Write out all entries word for word.

═════ Task material

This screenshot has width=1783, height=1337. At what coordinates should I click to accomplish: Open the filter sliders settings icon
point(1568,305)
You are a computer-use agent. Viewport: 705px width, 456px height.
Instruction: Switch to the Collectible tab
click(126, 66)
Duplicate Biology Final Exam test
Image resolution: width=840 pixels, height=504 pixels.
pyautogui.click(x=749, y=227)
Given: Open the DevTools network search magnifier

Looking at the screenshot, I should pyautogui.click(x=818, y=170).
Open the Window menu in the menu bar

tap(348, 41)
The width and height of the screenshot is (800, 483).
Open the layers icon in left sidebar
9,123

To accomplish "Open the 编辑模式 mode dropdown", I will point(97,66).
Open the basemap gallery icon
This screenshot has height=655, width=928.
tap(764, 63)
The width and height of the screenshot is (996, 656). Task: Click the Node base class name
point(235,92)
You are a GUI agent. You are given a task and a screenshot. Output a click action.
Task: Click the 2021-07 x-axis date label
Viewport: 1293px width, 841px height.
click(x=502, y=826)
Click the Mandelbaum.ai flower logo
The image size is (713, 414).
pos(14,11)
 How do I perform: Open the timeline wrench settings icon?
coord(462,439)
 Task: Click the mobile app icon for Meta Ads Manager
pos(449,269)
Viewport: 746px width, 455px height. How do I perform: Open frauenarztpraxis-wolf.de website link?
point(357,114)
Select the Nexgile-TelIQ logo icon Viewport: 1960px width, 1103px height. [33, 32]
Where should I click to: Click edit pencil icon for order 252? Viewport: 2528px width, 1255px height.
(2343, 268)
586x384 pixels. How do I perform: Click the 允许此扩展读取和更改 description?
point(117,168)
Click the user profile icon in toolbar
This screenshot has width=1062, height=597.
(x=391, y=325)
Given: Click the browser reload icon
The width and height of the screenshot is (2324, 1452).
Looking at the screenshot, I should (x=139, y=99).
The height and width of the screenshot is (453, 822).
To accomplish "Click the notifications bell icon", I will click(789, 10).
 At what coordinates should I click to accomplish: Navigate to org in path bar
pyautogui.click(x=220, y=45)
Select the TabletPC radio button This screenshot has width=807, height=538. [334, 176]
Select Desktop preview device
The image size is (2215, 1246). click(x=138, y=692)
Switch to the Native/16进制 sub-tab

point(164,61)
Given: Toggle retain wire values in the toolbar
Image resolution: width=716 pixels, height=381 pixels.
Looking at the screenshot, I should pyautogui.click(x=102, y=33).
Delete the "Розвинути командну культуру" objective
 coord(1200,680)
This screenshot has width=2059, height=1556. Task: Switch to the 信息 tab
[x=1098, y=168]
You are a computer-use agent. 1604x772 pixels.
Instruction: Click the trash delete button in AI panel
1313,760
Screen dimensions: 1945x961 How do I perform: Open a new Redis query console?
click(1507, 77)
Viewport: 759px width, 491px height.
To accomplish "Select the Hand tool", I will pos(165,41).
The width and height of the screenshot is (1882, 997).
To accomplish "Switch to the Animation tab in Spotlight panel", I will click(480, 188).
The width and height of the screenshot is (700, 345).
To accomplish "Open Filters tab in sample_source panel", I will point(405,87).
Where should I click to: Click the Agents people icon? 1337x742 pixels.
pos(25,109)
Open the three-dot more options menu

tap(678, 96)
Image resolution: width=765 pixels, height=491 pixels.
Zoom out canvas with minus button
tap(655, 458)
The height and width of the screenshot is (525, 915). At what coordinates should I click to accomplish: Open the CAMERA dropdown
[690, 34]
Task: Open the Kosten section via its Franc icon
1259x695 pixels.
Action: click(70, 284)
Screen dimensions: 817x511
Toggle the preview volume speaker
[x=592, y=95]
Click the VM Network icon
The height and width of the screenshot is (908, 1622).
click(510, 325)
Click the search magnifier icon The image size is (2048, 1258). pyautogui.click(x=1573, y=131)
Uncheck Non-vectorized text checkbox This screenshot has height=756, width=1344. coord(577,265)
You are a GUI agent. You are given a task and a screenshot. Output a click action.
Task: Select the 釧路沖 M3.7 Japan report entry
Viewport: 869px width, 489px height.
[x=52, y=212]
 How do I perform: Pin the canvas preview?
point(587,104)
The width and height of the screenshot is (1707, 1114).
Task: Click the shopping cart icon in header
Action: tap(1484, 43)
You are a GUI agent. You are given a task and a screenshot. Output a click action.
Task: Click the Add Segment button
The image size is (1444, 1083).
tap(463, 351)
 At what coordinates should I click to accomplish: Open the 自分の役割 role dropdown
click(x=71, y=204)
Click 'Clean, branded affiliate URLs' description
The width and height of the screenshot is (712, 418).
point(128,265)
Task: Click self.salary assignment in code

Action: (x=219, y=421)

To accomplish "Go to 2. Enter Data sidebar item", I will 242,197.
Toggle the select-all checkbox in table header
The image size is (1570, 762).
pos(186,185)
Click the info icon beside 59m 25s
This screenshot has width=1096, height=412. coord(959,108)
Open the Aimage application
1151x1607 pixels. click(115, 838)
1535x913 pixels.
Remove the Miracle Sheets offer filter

══════════

## Task output:
This screenshot has width=1783, height=1337. At what coordinates should I click to accomplish: Open the filter sliders settings icon
point(1568,305)
You are a computer-use agent. Viewport: 705px width, 456px height.
Instruction: Switch to the Collectible tab
click(126, 66)
Duplicate Biology Final Exam test
Image resolution: width=840 pixels, height=504 pixels.
pyautogui.click(x=749, y=227)
Given: Open the DevTools network search magnifier

Looking at the screenshot, I should pyautogui.click(x=818, y=170).
Open the Window menu in the menu bar

tap(348, 41)
The width and height of the screenshot is (800, 483).
Open the layers icon in left sidebar
9,123

To accomplish "Open the 编辑模式 mode dropdown", I will point(97,66).
Open the basemap gallery icon
This screenshot has height=655, width=928.
tap(764, 63)
The width and height of the screenshot is (996, 656). Task: Click the Node base class name
point(235,92)
You are a GUI agent. You are given a task and a screenshot. Output a click action.
Task: Click the 2021-07 x-axis date label
Viewport: 1293px width, 841px height.
click(x=502, y=826)
Click the Mandelbaum.ai flower logo
The image size is (713, 414).
pos(14,11)
 How do I perform: Open the timeline wrench settings icon?
coord(462,439)
 Task: Click the mobile app icon for Meta Ads Manager
pos(449,269)
Viewport: 746px width, 455px height. How do I perform: Open frauenarztpraxis-wolf.de website link?
point(357,114)
Select the Nexgile-TelIQ logo icon Viewport: 1960px width, 1103px height. [33, 32]
Where should I click to: Click edit pencil icon for order 252? Viewport: 2528px width, 1255px height.
(2343, 268)
586x384 pixels. How do I perform: Click the 允许此扩展读取和更改 description?
point(117,168)
Click the user profile icon in toolbar
This screenshot has width=1062, height=597.
(x=391, y=325)
Given: Click the browser reload icon
The width and height of the screenshot is (2324, 1452).
Looking at the screenshot, I should (x=139, y=99).
The height and width of the screenshot is (453, 822).
To accomplish "Click the notifications bell icon", I will click(789, 10).
 At what coordinates should I click to accomplish: Navigate to org in path bar
pyautogui.click(x=220, y=45)
Select the TabletPC radio button This screenshot has width=807, height=538. [334, 176]
Select Desktop preview device
The image size is (2215, 1246). click(x=138, y=692)
Switch to the Native/16进制 sub-tab

point(164,61)
Given: Toggle retain wire values in the toolbar
Image resolution: width=716 pixels, height=381 pixels.
Looking at the screenshot, I should pyautogui.click(x=102, y=33).
Delete the "Розвинути командну культуру" objective
 coord(1200,680)
This screenshot has width=2059, height=1556. Task: Switch to the 信息 tab
[x=1098, y=168]
You are a computer-use agent. 1604x772 pixels.
Instruction: Click the trash delete button in AI panel
1313,760
Screen dimensions: 1945x961 How do I perform: Open a new Redis query console?
click(1507, 77)
Viewport: 759px width, 491px height.
To accomplish "Select the Hand tool", I will pos(165,41).
The width and height of the screenshot is (1882, 997).
To accomplish "Switch to the Animation tab in Spotlight panel", I will click(480, 188).
The width and height of the screenshot is (700, 345).
To accomplish "Open Filters tab in sample_source panel", I will point(405,87).
Where should I click to: Click the Agents people icon? 1337x742 pixels.
pos(25,109)
Open the three-dot more options menu

tap(678, 96)
Image resolution: width=765 pixels, height=491 pixels.
Zoom out canvas with minus button
tap(655, 458)
The height and width of the screenshot is (525, 915). At what coordinates should I click to accomplish: Open the CAMERA dropdown
[690, 34]
Task: Open the Kosten section via its Franc icon
1259x695 pixels.
Action: click(70, 284)
Screen dimensions: 817x511
Toggle the preview volume speaker
[x=592, y=95]
Click the VM Network icon
The height and width of the screenshot is (908, 1622).
click(510, 325)
Click the search magnifier icon The image size is (2048, 1258). pyautogui.click(x=1573, y=131)
Uncheck Non-vectorized text checkbox This screenshot has height=756, width=1344. coord(577,265)
You are a GUI agent. You are given a task and a screenshot. Output a click action.
Task: Select the 釧路沖 M3.7 Japan report entry
Viewport: 869px width, 489px height.
[x=52, y=212]
 How do I perform: Pin the canvas preview?
point(587,104)
The width and height of the screenshot is (1707, 1114).
Task: Click the shopping cart icon in header
Action: tap(1484, 43)
You are a GUI agent. You are given a task and a screenshot. Output a click action.
Task: Click the Add Segment button
The image size is (1444, 1083).
tap(463, 351)
 At what coordinates should I click to accomplish: Open the 自分の役割 role dropdown
click(x=71, y=204)
Click 'Clean, branded affiliate URLs' description
The width and height of the screenshot is (712, 418).
point(128,265)
Task: Click self.salary assignment in code

Action: (x=219, y=421)

To accomplish "Go to 2. Enter Data sidebar item", I will 242,197.
Toggle the select-all checkbox in table header
The image size is (1570, 762).
pos(186,185)
Click the info icon beside 59m 25s
This screenshot has width=1096, height=412. coord(959,108)
Open the Aimage application
1151x1607 pixels. click(115, 838)
1535x913 pixels.
Remove the Miracle Sheets offer filter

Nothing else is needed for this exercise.